June 29, 2026

Consolidation Is The Only Possible Outcome After Coins Die

Consolidation Is The Only Possible Outcome After Coins Die

Conventional wisdom leads to conventional mistakes. Recently a Bloomberg opinion piece from Aaron Brown over simplified cryptocurrency markets for readers who have just 5 minutes to take some information in.

That approach is as conventional as cryptocurrency markets are unconventional. Hopefully we will be able to enlighten our readers in the same 5-minute time span, while we expose the perils of this conventional approach.

Brown focuses his opinion piece on the top 10% of the coins in the market. He calls most of them dead wood and proceeds to claim that investors have abandoned many of them already. This, according to Brown, leads to a dearth of development which in turn should be reflected in diminishing prices.

The issue is that these coins were not necessarily created to become investment vehicles. These are not companies — which Brown merely alludes to — but rather micro economies. They should be taken as such.

Cryptocurrency projects posses a wealth of assets that can be used in different ways. Furthermore, the assumption that developers abandon projects due to price changes should be challenged, much like the idea that a wealth of developers is always beneficial.
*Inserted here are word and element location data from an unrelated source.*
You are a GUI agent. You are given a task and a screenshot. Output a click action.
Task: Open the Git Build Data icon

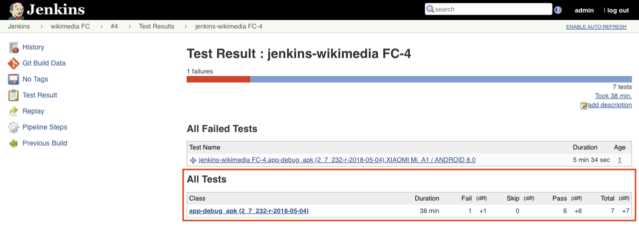[x=14, y=64]
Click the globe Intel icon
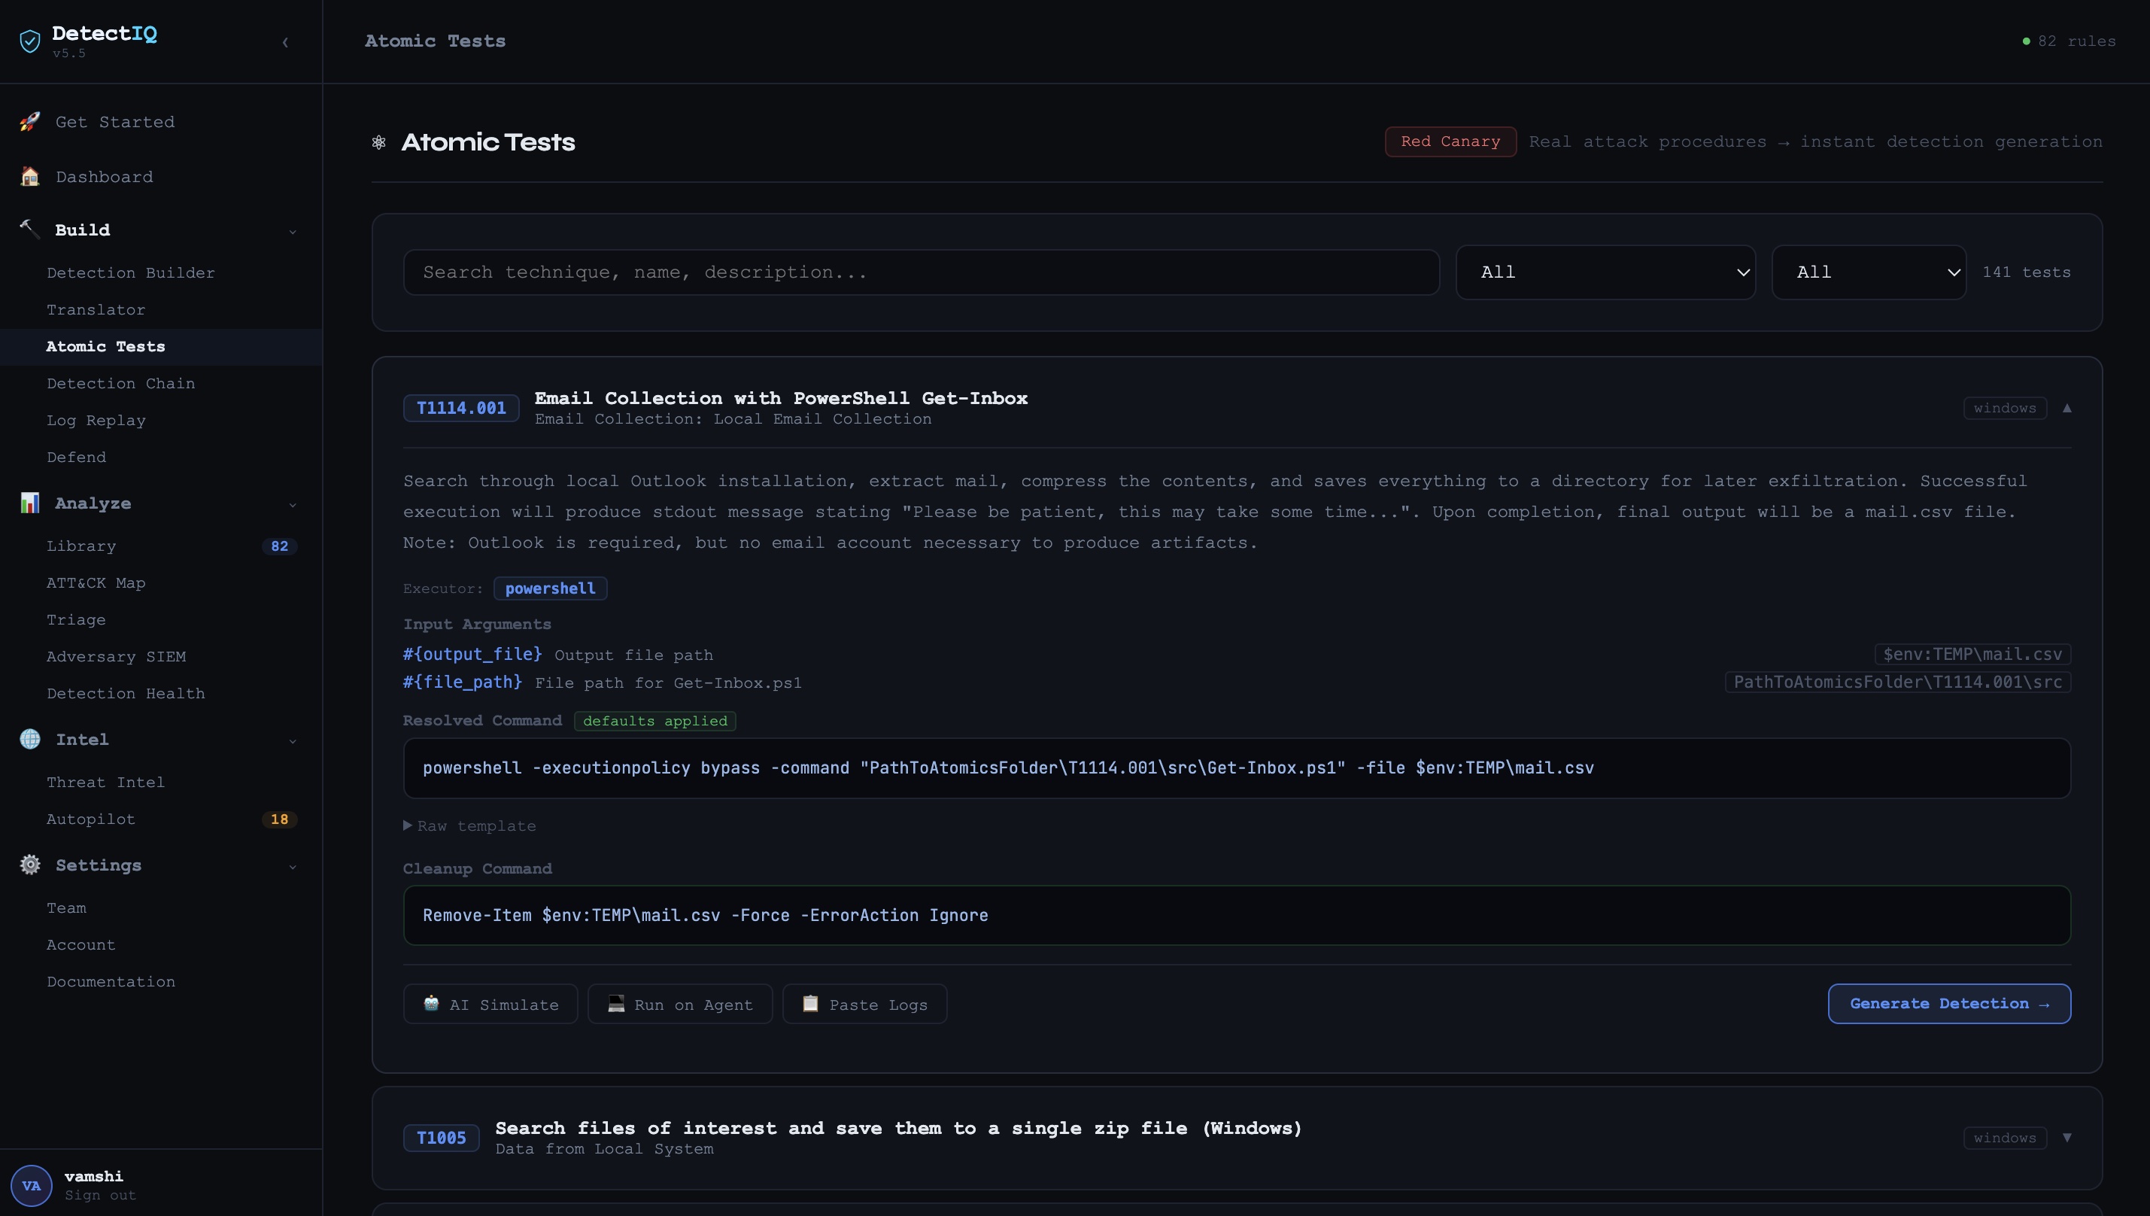Image resolution: width=2150 pixels, height=1216 pixels. click(x=30, y=739)
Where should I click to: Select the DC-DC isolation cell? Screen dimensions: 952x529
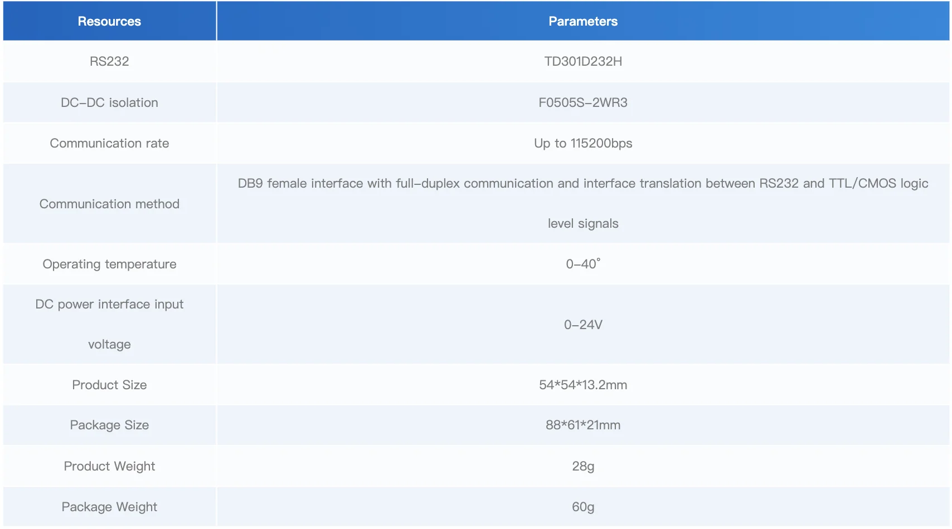point(109,102)
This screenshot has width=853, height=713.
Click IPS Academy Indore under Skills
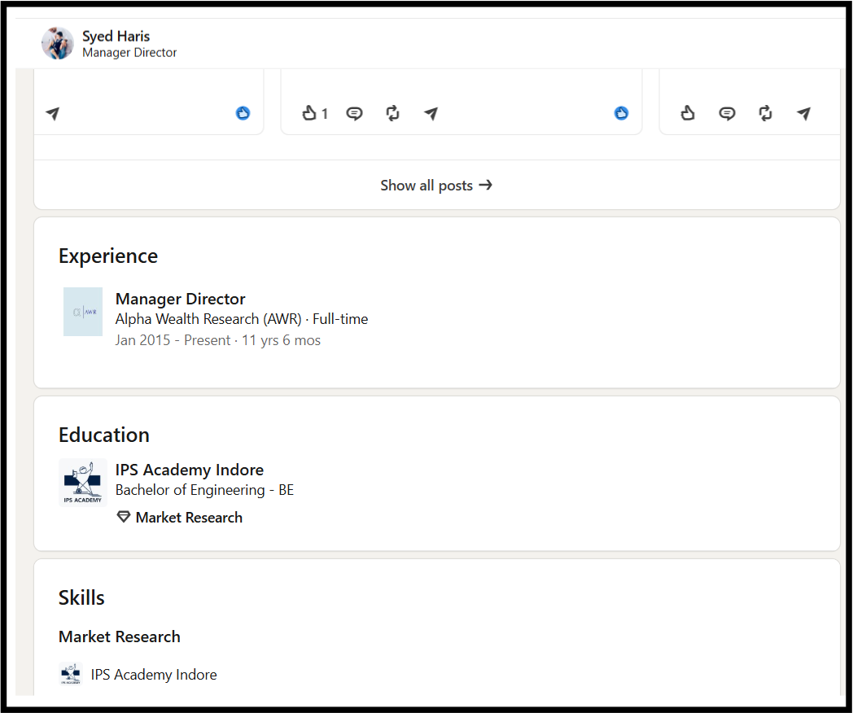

Litecoin is probably the best example of how Brown’s conventional wisdom will inevitably lead to conventional mistakes. Despite its price woes, Charlie Lee, Litecoin’s creator, came back to the project as a full-time contributor and has stuck with it despite the price change. Moreover, Litecoin:

· Lead SegWit implementation with a fraction of the developers that Bitcoin has

· Is implementing MimbleWimble as a layer-2 solution to give users added privacy

· Continues to be a reliable coin that is more widely accepted as a medium of exchange than EOS, Binance Coin, Basic Attention Token and Freicoin, which Brown points to a the coins that “have demonstrated strong price action in good times and bad.”

Brown then proceeds to turn your attention towards coins like Bitcoin SV, just because they were “introduced to the public after the peak.” Conventional wisdom would tell you that you might find the next Bitcoin — or the next unicorn that will make you tons of fiat — there.

To be fair, Brown is not telling you to invest and he warns that the whole space could be worth $0 tomorrow. Nevertheless, an argument that centers around price as a proxy to measure the project’s capability to attract and maintain brilliant developers, can never be followed by asking you to pay attention to a coin created from a fork of a fork of Bitcoin that relies 100% on someone claiming to be Satoshi.

If you are looking for the next Bitcoin, you should put your money in BTC. Bitcoin is the next Bitcoin. This is because when coins die, capital concentrates at the top of the market. Not on coin #53 on CMC, but at the very top, which outside the most dominant coin — Bitcoin, which commands a bigger share of total cryptocurrency market cap — is probably comprised of 15 out of the top 20 coins.

Some of Brown’s “dead wood” is right there, within that thin slice of a 10,000+ coin market. A wider and deeper look at cryptocurrencies will show you that the best indicators are actually at the very bottom. Conventional wisdom narrows your vision to the point that you can miss the opportunities you can find in market consolidation.

Contrary to Brown’s assertion, deadcoin assets can be consolidated just like company assets can. It is important to keep on thinking about coins as micro economies, or tiny nations if you will. Consolidation comes in the form of a sort of “federation” under the banner of a coin that can process deadcoin assets, put them to good use and integrate the “citizens” of those tiny deadcoin nations.

This consolidation favors top ranked cryptocurrencies, but it also benefits deadcoin holders while general market dilution is reduced.

That idea is probably too unconventional for Brown to even look for, but it exists, and its name is CoinJanitor.

So, instead of treating the space as an alternative market for high risk investments that could give you a quick turn around in fiat, you ought to ditch conventional wisdom and see it from the perspective of those who believe in its fundamentals.

If you are capable of doing that, you will probably find yourself holding your own coins instead of keeping them on an exchange to take advantage of a fleeting opportunity to make a few bucks.

You might be more careful about the coins you buy as well, going beyond all that technical analysis and all the historic data that shows you how the past looks like but doesn’t offer any clarity about the future.

Maybe, if you take the time to understand how the space really works and you start believing in its fundamental virtues, you will also see how consolidation is the only possible outcome after coins die, and you might also be able to profit from the unconventional task of contributing to the consolidation process, instead of dismissing it.

P.S. Exchanges are the next big domino that could fall in the space because just like coins, there are too many of them and saturation leads to consolidation. Make sure you pick your favorite exchanges wisely!